このように「川岸の景色を撮った写真を見ていて、そこがどういう場所なのかわからない」という印象を抱くのは、私が利根川流域を訪れたことがない、という単純な事情に拠るものでもありますが、それに加えて「川岸の景色」というものを思い浮かべる時に、自分自身の記憶の中の景色や地形を参照するからなのかもしれません。私が生まれ育った広島市(河川の多いデルタ地帯)や京都市(盆地、宇治川派流地域)、現在生活する東京都(荒川流域)で目にしてきた川岸の景色と、吉江淳の撮った利根川流域の景色は「川岸の景色」としてはあまりにも違っています。西日本の山の稜線と河川に近い場所で育ってきた私にとって、吉江淳が生まれ育った北関東平野を流れる利根川は規模としても景色としても河川のあり方がどうやら随分違うらしいと感じると同時に、風景や地形に対する身体感覚は、生まれ育った環境、幼少期からの経験によって培われるものであることに思い至ります。

吉江は撮影の動機や経緯について次のように語っています。
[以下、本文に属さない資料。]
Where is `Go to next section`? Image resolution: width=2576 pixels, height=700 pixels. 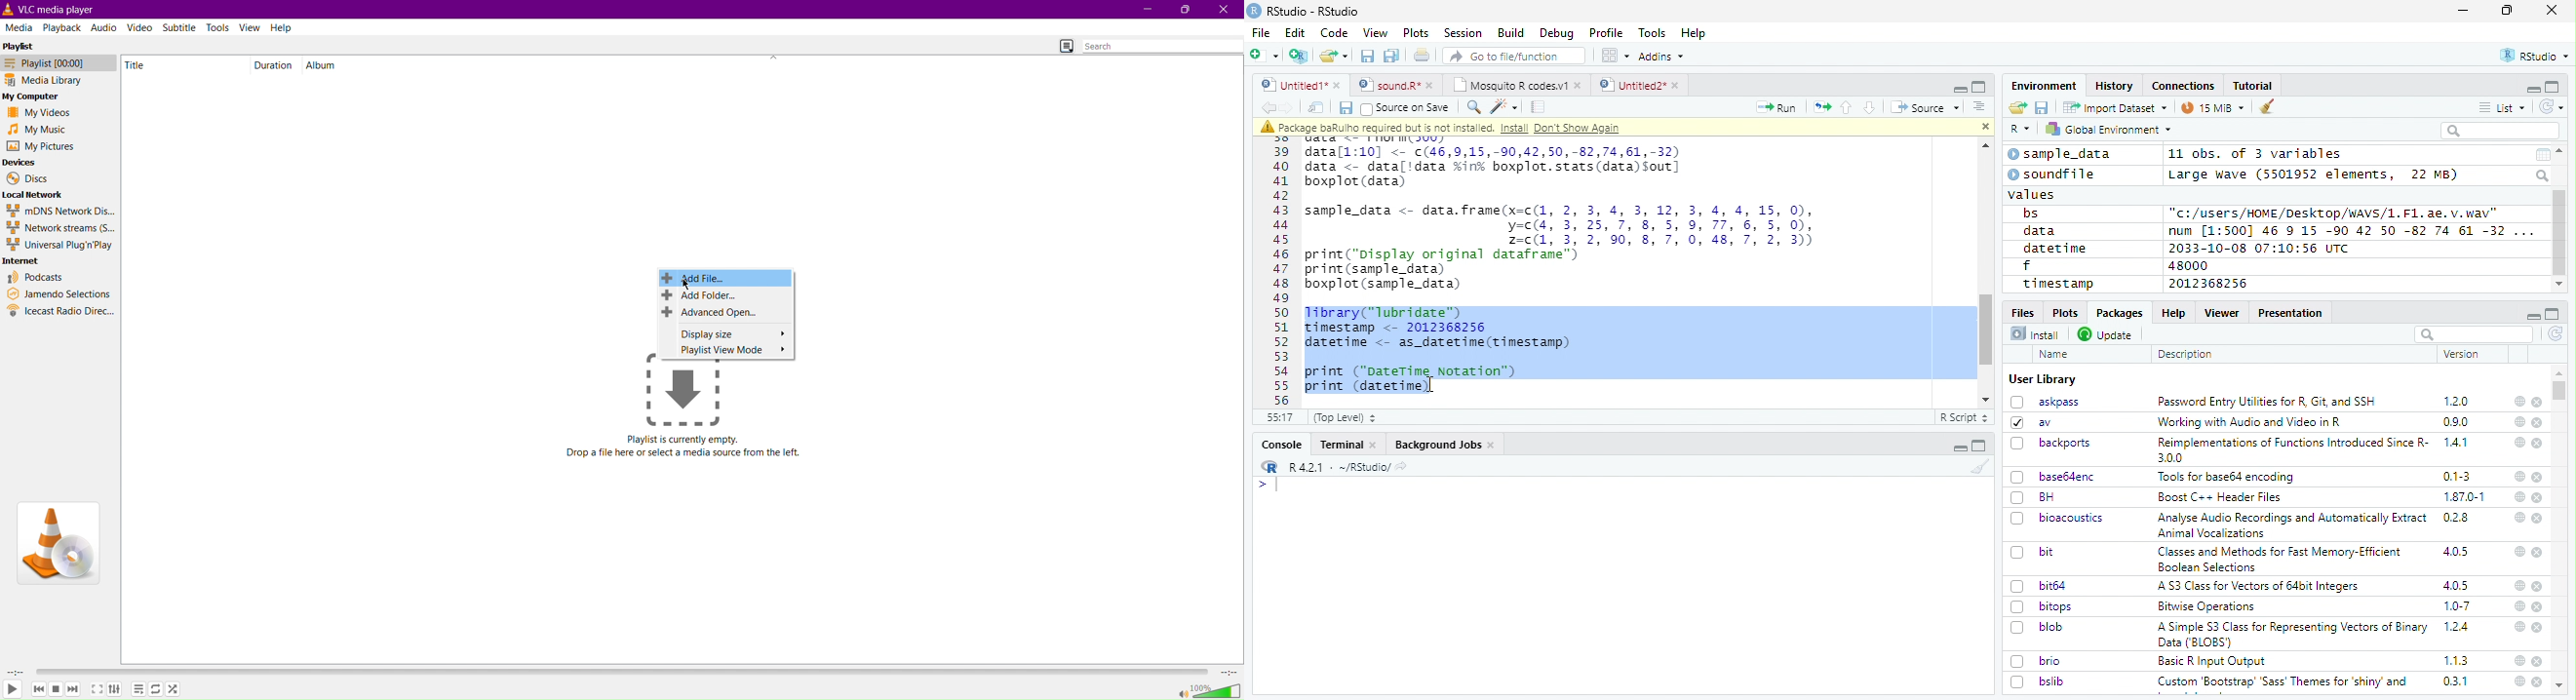 Go to next section is located at coordinates (1872, 107).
「最初は幼少期の地理的な果てという感覚で撮り始めたのですが、我々生活圏のカスや排泄物といったものが流れ着く場所として、そして日常とは異なった世界がごく身近にあると言う驚きに駆り立てられ堤防を超えました。時に厳しくも静けさに満ちた風景と向き合うのは、自分にとって世界そのものとどう向き合っていくのか考える事だったし、ひいては写真を考える事だったのではないかという気が今はしています。」(Facebook上での投稿より抜粋)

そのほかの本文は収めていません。